Extrait de page
____

Un vif débat – une altercation verbale – a opposé le 8 décembre à 20h 45 le gilet jaune Christophe Couderc à Bruno Jeudy, pilier de BFM-TV. Jeudy a accusé Couderc d’être un faux gilet jaune car militant politique. Couderc n’a pu alors rétorquer que Jeudy était un faux journaliste.

On pourrait tout de suite donner raison à Couderc dans la mesure où Jeudy est l’un des responsables d’un magazine qui ne brille pas par la qualité de ses analyses politiques, à savoir Paris Match. Mais là, on friserait le procès d’intention et les mânes de l’atlantiste et anticommuniste viscéral Raymond Cartier en seraient dévastées.

Non, Jeudy est un faux journaliste parce que, comme les piliers de BFM (ou de CNEWS), il ne respecte pas les règles du journalisme. Un journaliste en plateau de télévision est censé accueillir un invité, avec courtoisie si possible, lui poser des questions, attendre la fin des réponses et relancer s’il estime que ces réponses sont insuffisantes. Telle n’est pas du tout la pratique de Jeudy et des autres piliers.

Authentique marathonien, Jeudy a du souffle, ce qui lui permet de couper la parole de ses invités et de se lancer, pendant plusieurs minutes si nécessaire, dans un argumentaire complètement personnel. Point n’est besoin de se demander vers quel côté penche notre fringant coureur à pied, lui qui est l’auteur de Nicolas Sarkozy de Neuilly à l’Élysée, Sarkozy et ses femmes, et Sarkozy côté vestiaires (on attend Sarkozy et son bidet ou encore Macron est-il hétéro ?).

En plateau comme ailleurs, Jeudy est le chien de garde qui aboie contre tout ce qui n’est pas de droite – donc ce qui n’est pas macroniste – et monte la garde auprès des banques et de ses employeurs milliardaires, propriétaires de BFM-TV.

Il suffirait que les hommes et femmes politiques appartenant à la vraie gauche boycottent les plateaux de BFM-TV et de CNEWS en réservant leur prestation pour le Canal 27 de France Info, disons pendant un mois, pour déstabiliser l’arrogance de ces chiens de garde des milliardaires.

Si le personnel politique tentait de mettre au pas les médias, on crierait au scandale. Le fait que les médias aient mis au pas le personnel politique ne scandalise plus personne.

Bernard Gensane

PS : Licia Meysenq, une jeune journaliste, a regardé BFM pendant 3 jours. Son témoignage, brut de décoffrage :

J’avais du mal à comprendre la défiance des gens vis à vis de BFM. Je suis journaliste et diplômée d’une école. J’ai donc décidé de regarder exclusivement BFM pendant trois jours. La suite va vous étonner.

Premier jour de mon long calvaire : surlendemain de la manif du 1er décembre. On apprend que plusieurs personnes sont blessées par des tirs de lacrymo. Une personne est décédée (Marseille) une autre a perdu sa main Pendant ce temps BFM passe en boucle un reportage sur ...

____

Extrait de données

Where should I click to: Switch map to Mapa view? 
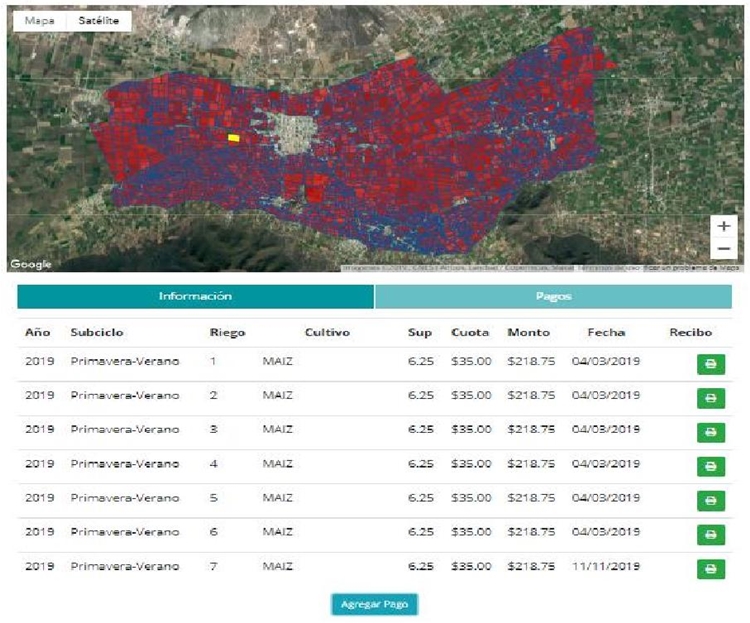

____

Énoncé
Reprenez le texte sur Bruno Jeudy et BFM-TV au point où il s'interrompt, et poursuivez-le.

Réponse
Les CRS agressés par "les manifestants". Oui ... Les manifestants. Aucune personne ne parle des blessés, ni des conditions de travail desdits CRS (qui ont bossé plus de 20H. Ce sera le seul reportage de la journée.

(On parle quand même de multinationales dont la moitié payent pas leurs impôts en France, on est sur les champs élysées je rappelle c’est pas des patrons de PME). Le mec censé être journaliste continue sa litanie sur "les touristes qui vont avoir une mauvaise image de la France.

Donc les gilets jaunes racontent qu’ils galèrent à bouffer le soir et BFM est en boucle sur les Qataris qui pourront pas acheter des sac Chanel. Je suis journaliste, payée au smic. Je comprends pas tellement la logique de ce confrère.

Je rappelle qu’un journaliste ne doit pas donner son opinion mais interroger des gens. Je suis sceptique quant à la démarche de BFM, voire j’ai envie de brûler ma télé. En plateau un gilet jaune - enfin. Ils ont trouvé le seul GJ macroniste (il a voté macron et compte le refaire)

Blanquer est sur le plateau- s’en suit 40 minutes de non vérification des faits total - on explique que la France est "en pointe pour faire payer les impôts aux Gafa - sans que personne intervienne. C’est pas de l’info, c’est un espace politique.

Le gilet jaune appelle les lycéens à ne plus bloquer les lycées et à se calmer, Blanquer approuve. Le gilet jaune appelle à ne pas manifester le samedi qui suit. On se demande encore si c’est une chaine d’info.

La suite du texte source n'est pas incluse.